Write out every entry in full. Leave nothing out.

Material for the task
────────────────────────────────────────

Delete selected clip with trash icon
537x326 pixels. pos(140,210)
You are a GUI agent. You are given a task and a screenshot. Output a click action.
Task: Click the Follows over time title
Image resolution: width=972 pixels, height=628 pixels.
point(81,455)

────────────────────────────────────────

The answer
Delete selected clip with trash icon
537x326 pixels. pos(140,210)
You are a GUI agent. You are given a task and a screenshot. Output a click action.
Task: Click the Follows over time title
Image resolution: width=972 pixels, height=628 pixels.
point(81,455)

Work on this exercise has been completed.